Ok, aber hier eben eindeutig, nicht alle auf dem Dorfe essen „Hello….“, nein, ich will nicht schon wieder damit anfangen… sagen wir mal „mediterran“ oder lecker Wok.

Naja, Sushi vielleicht nicht unbedingt wegen der langen Anfahrtswege auf den unwegsamen Dorfstraßen. Jedenfalls ist man so als „Hello…“-Zuschauer doch ganz froh, dass der Jüngling vom Schweinestall zum Paketdienstleister gewechselt ist. Damit wäre die Pipeline vorerst erst mal safe.

Ok, ich weiß, alles unzumutbar für die Umwelt.

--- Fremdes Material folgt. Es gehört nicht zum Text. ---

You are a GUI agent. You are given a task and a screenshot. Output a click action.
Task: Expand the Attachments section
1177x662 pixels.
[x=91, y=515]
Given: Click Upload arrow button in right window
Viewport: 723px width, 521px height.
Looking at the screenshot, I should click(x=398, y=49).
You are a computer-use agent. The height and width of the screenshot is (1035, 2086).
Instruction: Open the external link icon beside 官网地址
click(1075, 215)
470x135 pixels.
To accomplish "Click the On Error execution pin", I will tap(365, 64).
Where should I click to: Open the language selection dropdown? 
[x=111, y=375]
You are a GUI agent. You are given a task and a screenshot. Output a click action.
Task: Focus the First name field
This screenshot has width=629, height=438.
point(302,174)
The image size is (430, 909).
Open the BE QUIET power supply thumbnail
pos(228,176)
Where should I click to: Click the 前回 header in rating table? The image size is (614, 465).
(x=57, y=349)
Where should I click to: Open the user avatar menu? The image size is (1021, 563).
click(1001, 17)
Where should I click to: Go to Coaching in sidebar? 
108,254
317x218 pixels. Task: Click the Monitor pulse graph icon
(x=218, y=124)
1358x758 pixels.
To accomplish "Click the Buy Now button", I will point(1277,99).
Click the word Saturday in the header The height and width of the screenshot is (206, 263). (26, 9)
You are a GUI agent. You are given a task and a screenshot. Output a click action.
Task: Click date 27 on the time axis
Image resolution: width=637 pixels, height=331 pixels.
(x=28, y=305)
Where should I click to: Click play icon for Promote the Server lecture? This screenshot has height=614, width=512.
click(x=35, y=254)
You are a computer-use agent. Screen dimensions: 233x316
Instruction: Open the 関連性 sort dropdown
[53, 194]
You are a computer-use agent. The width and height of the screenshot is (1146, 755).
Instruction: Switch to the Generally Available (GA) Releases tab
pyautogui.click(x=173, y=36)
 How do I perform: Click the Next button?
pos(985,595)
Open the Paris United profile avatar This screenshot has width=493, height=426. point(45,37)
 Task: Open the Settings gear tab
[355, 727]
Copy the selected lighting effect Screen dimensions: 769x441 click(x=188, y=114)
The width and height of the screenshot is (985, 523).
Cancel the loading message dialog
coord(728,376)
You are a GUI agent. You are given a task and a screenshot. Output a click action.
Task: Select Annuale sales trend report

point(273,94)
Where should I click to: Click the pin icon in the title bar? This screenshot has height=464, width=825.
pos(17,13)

Wir können ja auch alle zusammen einzeln mit unseren Noch-nicht-ganz-Steckdosenautos auf die schönen großen Supermarktparkplätze fahren und uns elbogengespitzt um das Toilettenpapier prügeln. Mit soviel Dreck können die Paketzusteller dann doch nicht mithalten.

Also die Schweinefleischvergangenheit schien alle quer durch das Stück zu beschäftigen. Das war wohl gut überlegt. So hat man am Anfang auf einen Blick erklärt bekommen was passiert war mit dem Dorf… Ort… Stadt:

Schönes Leben auf dem Dorfe zu DDR Zeiten, mit Schweinestall und so. Dann kam die Wende, der Schweinestall kam weg, gab nur noch einen modernisierten Kuhstall der stank aber keine Arbeitsplätze mehr hatte. So mussten sich alle umorientieren, wurden Versicherungsvertreter, Physiotherapeutin und Paketzusteller. Damit waren alle unzufrieden und einige radikalisierten sich deswegen und auch, weil alle wegzogen aus dem Dorfe und es einsam und depressiv wurde.

Sie schickten böse Briefe an den Staat und Teile von ihnen wurden eingesperrt weil die Anderen komplottierten. – Aha –

Aber egal, auf alle Fälle hat das für sehr viel Diskussion bei schönem Wein bis hinein in die Nacht gesorgt, wie jedes Mal nach einem schönen Theaterabend.

Empfehlenswert? Unbedingt!

Eine sehr schöne Inszenierung mit einem Stück was ziemlich dolle zündet. Vielleicht – sage ich jetzt mal ketzerisch – das war so gewollt vom Autor, „denn nur die Russen haben Vorurteile!“2

Ach ja, und die Kühe stinken nicht durchs Dorf, nur ab und zu die Felder, wo das Getreide für „Brot für die Stadt“ angebaut wird.

Die Sonne scheint in Sachsen.
….immernoch….

Eure Jana

1 – Film des Soziokulturellen Zentrums Kuhstall e.V. Großpösna in Zusammenarbeit mit der Aktionsgruppe Südraum Leipzig, IWRLeipzig auf YouTube.